Among other things, non-adherence to the standard auction process and lack of transparency in charges being levied to customer accounts, etc were other regulatory violations found by the banking regulator.
RBI said that the above violations “significantly and adversely” impact the interest of the customers.
Over the last few months, the RBI has been engaging with the senior management and the statutory auditors of the company on these deficiencies, however, no meaningful corrective action has been evidenced so far, the company said in its exchange filing.
However, RBI has allowed the company to continue to service its existing gold loan portfolio through usual collection and recovery processes.
The company issued a statement which said, “We reaffirm our commitment to rectify observations of the RBI in gold loan portfolio to comply with RBI findings at the earliest and will continue with our endeavor to provide gold loan services in the overall interest of customers”.

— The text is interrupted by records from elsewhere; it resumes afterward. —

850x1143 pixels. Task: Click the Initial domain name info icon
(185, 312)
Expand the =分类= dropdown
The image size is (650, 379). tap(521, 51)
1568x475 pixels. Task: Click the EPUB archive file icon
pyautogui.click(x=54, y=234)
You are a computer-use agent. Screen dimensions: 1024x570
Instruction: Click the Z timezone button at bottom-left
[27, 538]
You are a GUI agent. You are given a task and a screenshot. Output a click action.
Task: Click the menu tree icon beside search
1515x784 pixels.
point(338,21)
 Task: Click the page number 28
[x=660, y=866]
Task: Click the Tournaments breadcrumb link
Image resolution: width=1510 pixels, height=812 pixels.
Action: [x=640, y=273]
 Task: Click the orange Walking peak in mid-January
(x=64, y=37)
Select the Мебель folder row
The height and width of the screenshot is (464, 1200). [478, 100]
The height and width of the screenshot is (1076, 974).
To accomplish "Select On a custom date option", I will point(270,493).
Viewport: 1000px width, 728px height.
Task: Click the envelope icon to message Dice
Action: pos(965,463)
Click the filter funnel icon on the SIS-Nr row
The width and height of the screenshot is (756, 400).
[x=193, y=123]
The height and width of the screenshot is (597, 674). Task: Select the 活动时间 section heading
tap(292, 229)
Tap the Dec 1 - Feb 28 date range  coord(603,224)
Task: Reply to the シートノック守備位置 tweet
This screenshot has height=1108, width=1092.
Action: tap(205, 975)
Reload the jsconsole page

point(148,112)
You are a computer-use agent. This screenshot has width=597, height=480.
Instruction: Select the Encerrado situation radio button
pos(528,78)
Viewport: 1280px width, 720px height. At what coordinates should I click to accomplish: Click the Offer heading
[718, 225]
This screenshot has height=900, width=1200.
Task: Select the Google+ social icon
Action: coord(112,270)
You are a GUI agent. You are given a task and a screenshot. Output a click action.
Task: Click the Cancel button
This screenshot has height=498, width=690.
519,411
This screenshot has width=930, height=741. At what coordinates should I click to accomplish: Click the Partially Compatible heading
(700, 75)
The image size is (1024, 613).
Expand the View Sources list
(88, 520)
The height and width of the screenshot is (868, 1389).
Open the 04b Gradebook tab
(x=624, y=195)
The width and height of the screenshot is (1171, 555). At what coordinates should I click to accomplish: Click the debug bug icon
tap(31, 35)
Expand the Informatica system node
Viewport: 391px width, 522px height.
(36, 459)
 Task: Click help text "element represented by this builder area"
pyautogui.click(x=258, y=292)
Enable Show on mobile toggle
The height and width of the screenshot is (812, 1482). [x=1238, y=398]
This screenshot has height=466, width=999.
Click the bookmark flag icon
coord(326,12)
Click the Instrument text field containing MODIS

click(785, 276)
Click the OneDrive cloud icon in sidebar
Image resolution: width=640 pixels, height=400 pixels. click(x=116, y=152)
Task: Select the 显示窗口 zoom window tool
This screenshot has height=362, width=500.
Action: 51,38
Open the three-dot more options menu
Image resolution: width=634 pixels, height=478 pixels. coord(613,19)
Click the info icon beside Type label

Commenting on the development the IIFL Group Founder Nirmal Jain acknowledged RBI’s flagged-off of some concerns in the gold loan portfolio. He told ET Now that 82,000 cases went for auction out of 18.9 lakh and RBI has only taken sample auction cases out of these. The company has taken corrective action to ensure differences in gold quality and weight assessment are minimal, he said.
On LTV breach, he said that there has not been a single case of violation at a branch level and most of the co-lending partners assess the quality of the gold and its weight.